A synthetic organism designed for a specific purpose, may disperse from its intended environment and spread widely. This is probably especially a risk for organisms using completely synthetic and novel pathways unlikely to have evolved in nature, rather than previously evolved genes – otherwise, the naturally occurring genes would have probably already seized low-hanging evolutionary fruit and expanded into possible niches.

4. The shape of the risk

How does this risk compare to other existential risks? It is not especially likely to occur, as described in Part 2. The precise shape or cause of the risk is harder to determine than, say, an asteroid strike. Also, as opposed to asteroid strikes or nuclear wars, which have immediate catastrophic effects, evolutionary innovations involve significant time delays.

Historically, two time delays appear to be relevant:

  • Time for the evolution to become widespread

Presumably, this is quicker in organisms that disperse/reproduce more quickly. EG, this could be fairly quickly for an oceanic bacteria with a quick generation cycle, but slowly for the 180,000 years it took between the first appearance of modern humans, and their eventual spread to the Americas.

  • Time between the organism’s dispersal and the induction of a catastrophe

EG, during the global oxygen crisis, it took 200 million years from the evolution of the species, to when the possible oxygen sinks filled up, for a crisis to occur. (At least some of this time included the period required for cyanobacteria to diversify and become commonplace.)

During the azolla event, azolla ferns accumulated for 800,000 years causing steady climate change. The modern threat from anthropogenic global warming is much steeper than that.
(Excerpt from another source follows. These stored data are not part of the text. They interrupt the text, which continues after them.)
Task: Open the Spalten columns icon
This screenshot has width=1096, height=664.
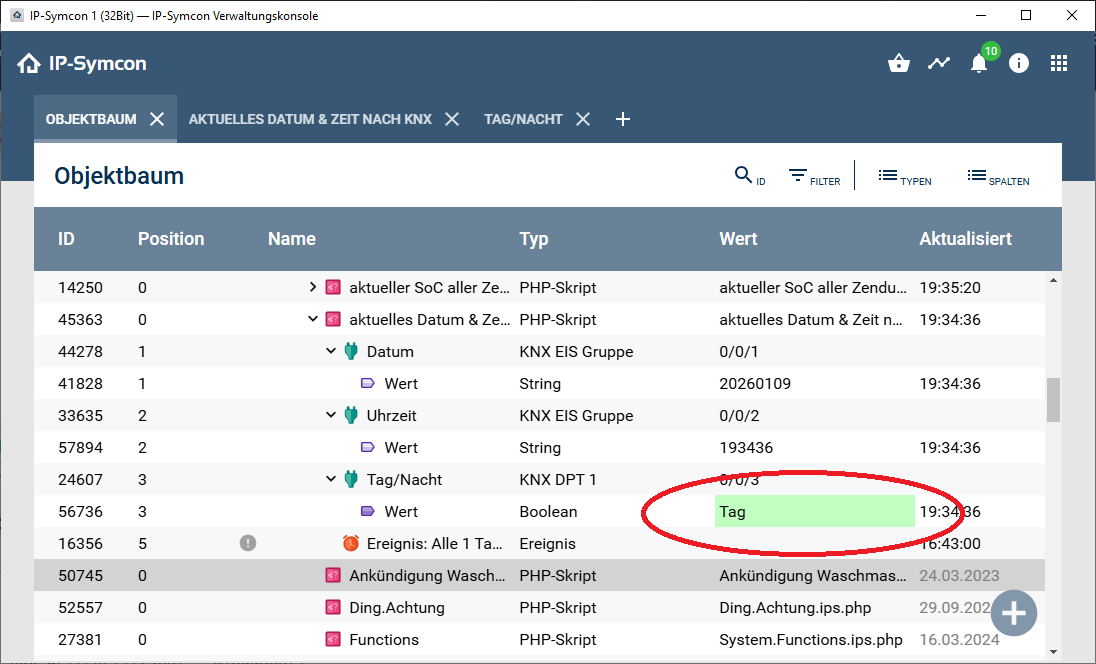Action: tap(977, 176)
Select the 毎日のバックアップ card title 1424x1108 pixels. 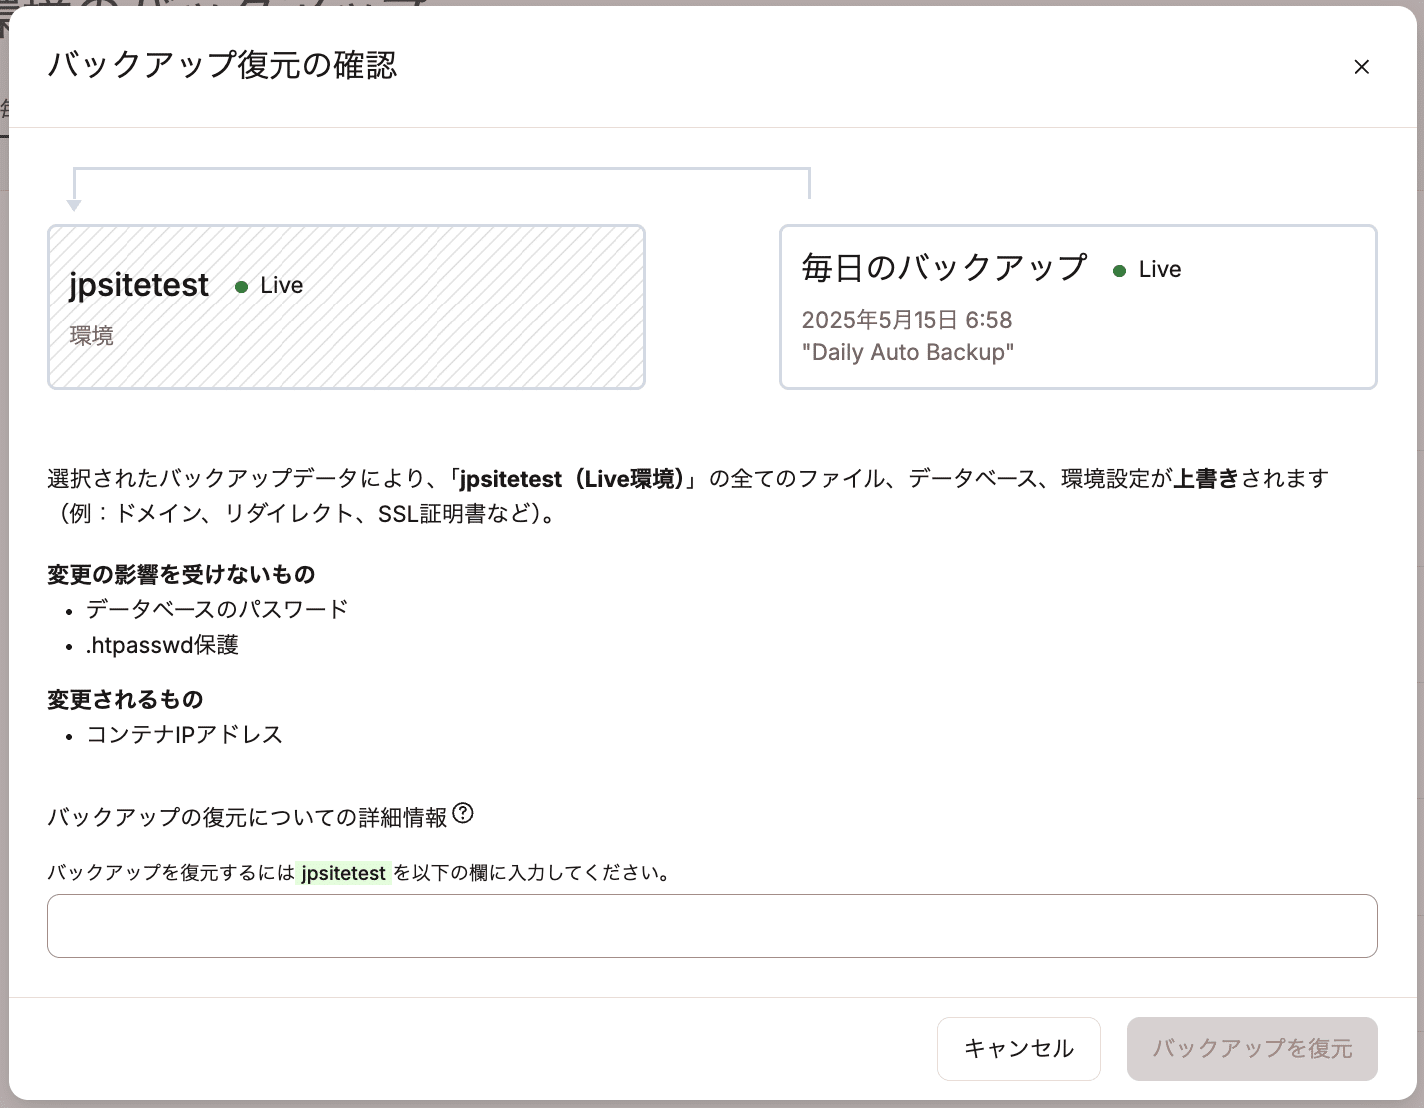click(x=943, y=268)
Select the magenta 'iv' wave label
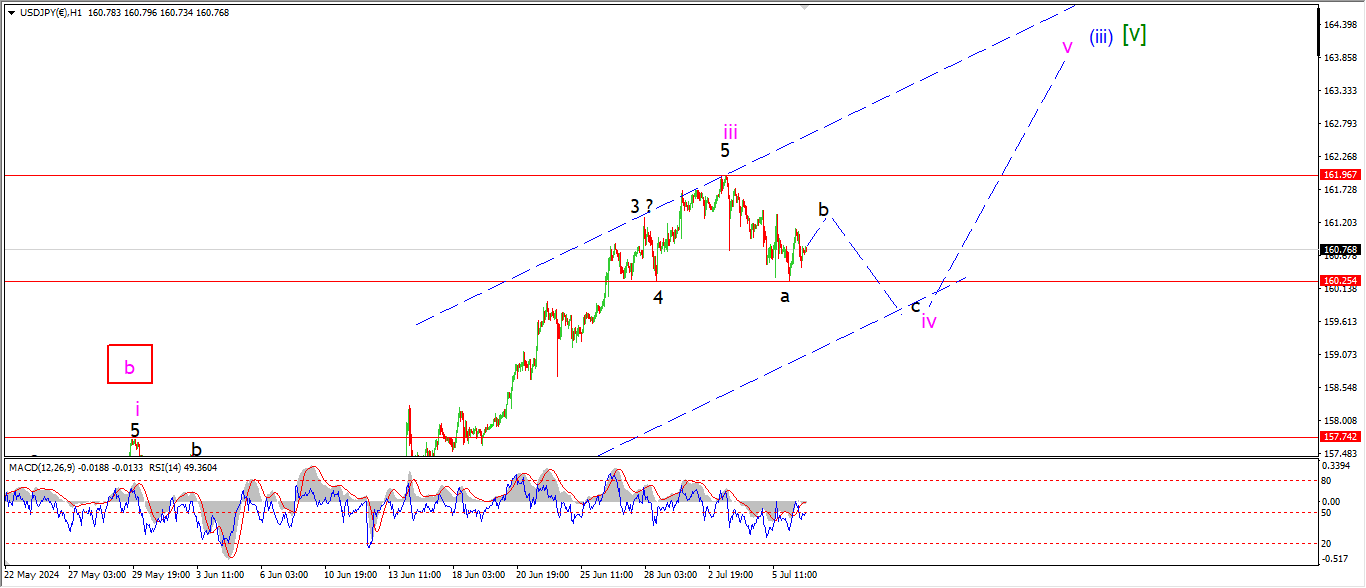This screenshot has width=1366, height=588. pyautogui.click(x=929, y=321)
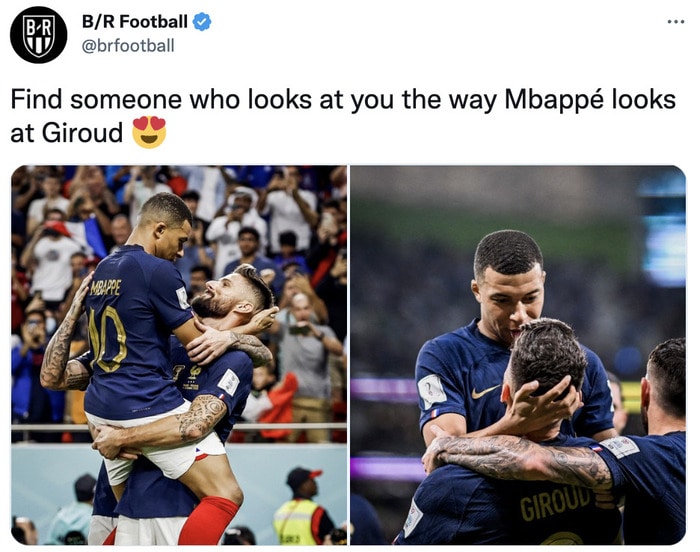Viewport: 700px width, 552px height.
Task: Click the steward's red cap
Action: click(x=304, y=477)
What are the actual threats to life?

  • Climate change
    • The great oxygenation event and the Permian-Triassic extinction hypothesis involve the dispersal of a microbe that induces rapid, extreme climate change.
    • Other events such as volcanoes erupting may change the environment such that a new strategy becomes especially successful, as in the Permian-Triassic extinction event.
  • Faster, stronger, cleverer predation
    • The Ediacaran extinction event and the Holocene extinction event involved the dispersal of an unprecedentedly capable predator – animals and humans, respectively.
    • This seems unlikely to be a current risk. The risk from runaway artificial intelligence somewhat resembles this concern.
  • Death from disease
    • Any event in which a novel disease causes a species to go extinct has a direct impact. Additionally, a disease might cause one or more major food sources to go extinct (for humans or animals.)
    • Globalization and global trade has increased the risk of a novel disease spreading worldwide. This also mirrors current concerns over engineered bioweapons.

5. What next?

Disruptive evolutionary innovation is problematic in that there don’t appear to be clear ways of preventing it – evolution has been indiscriminately optimizing away for billions of years, and we don’t appear to be especially able to stop it. Building civilization-sustaining infrastructure that is more robust to a variety of climate change scenarios may increase our odds of surviving such a catastrophe. Additionally, any such disruptive event is likely to happen over a long period of time, meaning that we could likely mitigate or prepare for the worst effects. However, evolutionary innovation hasn’t been explored or studied as an existential risk, and more research is needed to clarify the magnitude of the threat, or which – if any – interventions are possible or reasonable to study now.

Questions for further study:

  • How common are extinction events due to disruptive evolutionary innovation?
  • What factors make these evolution events more likely?
  • How often do species go extinct due to single disease outbreaks?
  • Can small-scale models help us improve our understanding of the likelihood of global warming inducing “runaway” scenarios involving microbial evolution?
  • What man-made environmental changes could potentially lead to runaway microbial evolution?